02 January 2012

The scholarship of teaching (as research)

I've long admired Rick Reis's newsletter from Stanford, Tomorrow's Professor. He is alert to important trends, drawing our attention to and providing brief but powerful analyses of key issues. His recent post on "the scholarship of teaching and learning as 'research' " is no different. This issue has been of concern to academic and educational developers for some time, and it is good to see the evidence Reis provides that this concern is seeping into the disciplines.

His latest post draws heavily on the work of Mary Taylor Huber, one of the best-known Americans writing on the topic, but his comments will resonate with Australians who have engaged with the conversations here about the implications of TEQSA and discipline-based standards documents, as well as those who have ever put together portfolios for promotion that include evidence of excellence in teaching, or prepared paperwork that includes written learning outcomes for courses or programs.

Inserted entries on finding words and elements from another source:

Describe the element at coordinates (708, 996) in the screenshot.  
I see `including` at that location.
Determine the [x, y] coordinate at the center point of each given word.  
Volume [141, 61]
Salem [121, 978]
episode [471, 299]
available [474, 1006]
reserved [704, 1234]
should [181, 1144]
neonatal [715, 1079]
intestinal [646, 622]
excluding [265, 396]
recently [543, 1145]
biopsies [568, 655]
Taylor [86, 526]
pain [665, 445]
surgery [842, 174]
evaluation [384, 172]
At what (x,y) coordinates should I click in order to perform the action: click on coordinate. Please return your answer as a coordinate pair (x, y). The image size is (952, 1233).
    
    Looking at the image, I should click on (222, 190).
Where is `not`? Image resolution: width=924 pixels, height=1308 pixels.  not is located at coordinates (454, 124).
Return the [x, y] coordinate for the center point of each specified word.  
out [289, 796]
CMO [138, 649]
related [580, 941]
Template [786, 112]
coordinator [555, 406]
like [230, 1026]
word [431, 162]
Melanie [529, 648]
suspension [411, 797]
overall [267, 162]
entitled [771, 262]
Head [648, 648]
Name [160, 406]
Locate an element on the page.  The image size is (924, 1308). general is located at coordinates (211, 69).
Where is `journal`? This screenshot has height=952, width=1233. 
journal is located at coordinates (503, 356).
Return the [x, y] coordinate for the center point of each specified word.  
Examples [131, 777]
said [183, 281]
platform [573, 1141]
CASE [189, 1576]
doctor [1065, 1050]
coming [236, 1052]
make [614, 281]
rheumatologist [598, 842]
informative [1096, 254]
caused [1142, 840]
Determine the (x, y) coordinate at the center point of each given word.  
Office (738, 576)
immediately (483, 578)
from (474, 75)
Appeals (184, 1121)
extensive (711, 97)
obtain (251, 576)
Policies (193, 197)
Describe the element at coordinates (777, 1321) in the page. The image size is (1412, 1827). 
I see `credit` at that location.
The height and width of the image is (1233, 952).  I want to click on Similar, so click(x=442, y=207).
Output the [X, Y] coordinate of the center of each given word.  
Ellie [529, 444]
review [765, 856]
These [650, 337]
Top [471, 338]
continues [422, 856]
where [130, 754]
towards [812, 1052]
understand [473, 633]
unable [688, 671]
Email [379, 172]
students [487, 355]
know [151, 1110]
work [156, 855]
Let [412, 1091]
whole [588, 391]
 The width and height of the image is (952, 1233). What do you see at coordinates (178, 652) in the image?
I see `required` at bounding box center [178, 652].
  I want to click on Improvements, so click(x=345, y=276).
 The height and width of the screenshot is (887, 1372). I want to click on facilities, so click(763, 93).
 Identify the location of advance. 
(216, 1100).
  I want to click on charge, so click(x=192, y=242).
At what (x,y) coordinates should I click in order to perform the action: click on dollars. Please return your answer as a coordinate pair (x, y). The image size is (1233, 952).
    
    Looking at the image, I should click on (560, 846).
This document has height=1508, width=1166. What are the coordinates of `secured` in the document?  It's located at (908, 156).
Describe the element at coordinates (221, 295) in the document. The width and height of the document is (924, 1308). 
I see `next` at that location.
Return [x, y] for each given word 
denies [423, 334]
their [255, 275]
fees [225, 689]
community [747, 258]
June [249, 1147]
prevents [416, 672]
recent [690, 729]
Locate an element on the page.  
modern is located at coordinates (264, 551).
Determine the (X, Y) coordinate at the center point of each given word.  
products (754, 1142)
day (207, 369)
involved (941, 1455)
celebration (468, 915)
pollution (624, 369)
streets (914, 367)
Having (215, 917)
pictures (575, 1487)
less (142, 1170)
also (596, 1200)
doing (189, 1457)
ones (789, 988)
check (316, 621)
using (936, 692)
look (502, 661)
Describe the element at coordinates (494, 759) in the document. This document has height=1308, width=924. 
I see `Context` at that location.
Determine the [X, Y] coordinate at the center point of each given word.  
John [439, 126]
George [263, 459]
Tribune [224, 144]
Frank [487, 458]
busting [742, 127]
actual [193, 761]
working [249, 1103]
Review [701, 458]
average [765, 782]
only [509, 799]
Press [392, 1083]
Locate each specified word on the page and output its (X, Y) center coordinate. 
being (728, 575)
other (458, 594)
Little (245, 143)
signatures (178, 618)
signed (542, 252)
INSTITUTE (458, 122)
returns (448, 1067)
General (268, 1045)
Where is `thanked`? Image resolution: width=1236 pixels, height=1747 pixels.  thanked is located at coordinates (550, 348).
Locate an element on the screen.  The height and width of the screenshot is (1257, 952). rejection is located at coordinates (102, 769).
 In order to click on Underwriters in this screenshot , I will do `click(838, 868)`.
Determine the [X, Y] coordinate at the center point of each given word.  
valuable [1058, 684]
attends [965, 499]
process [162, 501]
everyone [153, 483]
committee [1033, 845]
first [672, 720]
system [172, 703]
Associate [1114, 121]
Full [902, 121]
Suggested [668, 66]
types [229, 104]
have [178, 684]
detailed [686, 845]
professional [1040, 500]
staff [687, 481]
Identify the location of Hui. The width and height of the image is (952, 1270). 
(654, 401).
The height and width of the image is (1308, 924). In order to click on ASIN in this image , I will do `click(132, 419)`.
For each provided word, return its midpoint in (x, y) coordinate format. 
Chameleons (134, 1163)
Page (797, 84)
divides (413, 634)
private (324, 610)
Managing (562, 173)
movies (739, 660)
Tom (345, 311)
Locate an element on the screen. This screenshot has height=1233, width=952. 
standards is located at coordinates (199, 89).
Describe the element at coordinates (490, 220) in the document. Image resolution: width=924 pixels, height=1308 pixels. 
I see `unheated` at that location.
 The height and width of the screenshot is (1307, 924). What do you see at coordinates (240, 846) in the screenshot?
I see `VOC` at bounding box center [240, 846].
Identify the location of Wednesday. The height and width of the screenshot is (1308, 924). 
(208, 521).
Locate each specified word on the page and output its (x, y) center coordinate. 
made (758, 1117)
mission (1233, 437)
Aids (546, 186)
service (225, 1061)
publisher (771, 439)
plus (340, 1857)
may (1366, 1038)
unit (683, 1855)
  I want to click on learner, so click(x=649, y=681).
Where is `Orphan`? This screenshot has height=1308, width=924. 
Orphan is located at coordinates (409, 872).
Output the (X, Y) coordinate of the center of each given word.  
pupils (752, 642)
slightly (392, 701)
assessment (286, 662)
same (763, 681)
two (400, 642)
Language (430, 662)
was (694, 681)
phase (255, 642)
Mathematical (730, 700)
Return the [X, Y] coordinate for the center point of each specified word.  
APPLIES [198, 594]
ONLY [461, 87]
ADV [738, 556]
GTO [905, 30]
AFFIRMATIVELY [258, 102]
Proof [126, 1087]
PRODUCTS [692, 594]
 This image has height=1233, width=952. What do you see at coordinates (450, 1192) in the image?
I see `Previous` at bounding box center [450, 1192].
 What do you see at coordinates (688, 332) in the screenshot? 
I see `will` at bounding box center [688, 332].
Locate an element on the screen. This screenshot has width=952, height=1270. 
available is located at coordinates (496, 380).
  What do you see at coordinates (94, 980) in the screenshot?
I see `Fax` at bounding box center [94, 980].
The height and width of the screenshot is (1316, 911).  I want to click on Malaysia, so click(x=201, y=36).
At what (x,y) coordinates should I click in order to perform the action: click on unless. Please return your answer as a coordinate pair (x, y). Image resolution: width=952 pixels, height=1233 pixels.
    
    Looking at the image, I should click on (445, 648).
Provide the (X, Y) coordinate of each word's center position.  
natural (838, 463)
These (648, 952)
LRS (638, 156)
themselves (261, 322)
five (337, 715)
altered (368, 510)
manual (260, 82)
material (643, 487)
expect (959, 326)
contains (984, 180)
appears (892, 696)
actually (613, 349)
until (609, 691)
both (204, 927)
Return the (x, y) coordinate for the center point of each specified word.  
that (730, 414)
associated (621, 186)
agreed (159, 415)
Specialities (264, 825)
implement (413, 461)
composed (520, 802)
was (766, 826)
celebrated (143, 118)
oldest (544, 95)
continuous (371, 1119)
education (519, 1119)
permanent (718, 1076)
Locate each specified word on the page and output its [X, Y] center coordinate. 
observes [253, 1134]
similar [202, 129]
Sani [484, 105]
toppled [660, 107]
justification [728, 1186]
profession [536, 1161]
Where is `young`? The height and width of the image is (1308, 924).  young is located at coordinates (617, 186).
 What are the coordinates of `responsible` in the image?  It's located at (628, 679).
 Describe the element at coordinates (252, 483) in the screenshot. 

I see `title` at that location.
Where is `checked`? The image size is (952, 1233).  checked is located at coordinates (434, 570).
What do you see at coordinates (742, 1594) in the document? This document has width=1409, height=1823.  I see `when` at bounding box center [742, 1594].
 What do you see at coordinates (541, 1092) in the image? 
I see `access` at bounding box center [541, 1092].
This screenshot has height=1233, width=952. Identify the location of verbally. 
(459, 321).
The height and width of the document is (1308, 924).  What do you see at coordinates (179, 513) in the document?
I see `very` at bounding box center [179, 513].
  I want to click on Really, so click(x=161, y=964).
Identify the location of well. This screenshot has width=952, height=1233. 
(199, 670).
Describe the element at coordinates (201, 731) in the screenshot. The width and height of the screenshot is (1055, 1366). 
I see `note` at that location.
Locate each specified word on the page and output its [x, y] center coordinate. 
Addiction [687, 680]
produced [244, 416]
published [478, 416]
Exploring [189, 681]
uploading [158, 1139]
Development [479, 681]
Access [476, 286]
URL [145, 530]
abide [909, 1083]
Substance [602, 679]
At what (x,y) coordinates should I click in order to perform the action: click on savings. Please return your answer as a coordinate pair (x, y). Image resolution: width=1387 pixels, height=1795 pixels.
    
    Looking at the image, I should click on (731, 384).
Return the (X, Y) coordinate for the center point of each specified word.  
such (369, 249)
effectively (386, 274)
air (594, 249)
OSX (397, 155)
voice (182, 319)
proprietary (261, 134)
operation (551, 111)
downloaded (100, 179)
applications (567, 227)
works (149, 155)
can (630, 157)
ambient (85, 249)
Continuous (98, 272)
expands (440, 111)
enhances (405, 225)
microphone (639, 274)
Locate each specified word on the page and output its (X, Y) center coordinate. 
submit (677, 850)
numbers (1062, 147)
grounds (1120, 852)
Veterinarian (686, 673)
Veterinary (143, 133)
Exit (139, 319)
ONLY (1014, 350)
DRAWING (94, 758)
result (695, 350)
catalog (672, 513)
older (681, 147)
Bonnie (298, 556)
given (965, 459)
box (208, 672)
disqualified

Read the full posting at http://derekbruff.com/site/tomprof/. Reis introduces the posting with this:

The good news is that disciplinary cultures themselves have become friendlier to pedagogical concerns over the past twenty years, with scholarly societies devoting more air-, column-, and cyberspace to teaching and learning in their conferences, journals, and web sites. The sciences, especially, have been encouraged by National Science Foundation programs to strengthen science education. But other fields too—sometimes spurred by the drive from accrediting bodies to articulate student learning outcomes—have stepped up to the plate.
In the next 12-18 months, every Australian university will be paying much closer attention to the aligned curriculum, learning outcomes, statements of academic achievement, and every related issue. Will we also see a greater recognition of the time and attention these require when it comes time for promotion?  If not, I can see no way forward except a complete bifurcation of the academic life, with teachers on the one side and researchers on the other. This would, in my opinion, come at the expense of the richness and depth of academic work and of the learning experience Australia provides for its university students.  (That's not to say that at any one point in a person's career there might be a greater focus on one or the other - for example, PhD theses rarely get written by those who are focussing all their attention on teaching.) However, the truly interesting academics (substitute "lecturers" or "faculty" here, depending on your preferred country of residence), in my experience, are those who are equally interested in creating knowledge through their research, and in sharing the impetus for their research, their methods for creating that new knowledge, and the new knowledge itself, with both their peers and their students through both their writing and their teaching.

I think we at risk of losing something very important, so I hope posts like Reis's are being discussed across the country. Fingers crossed, eh?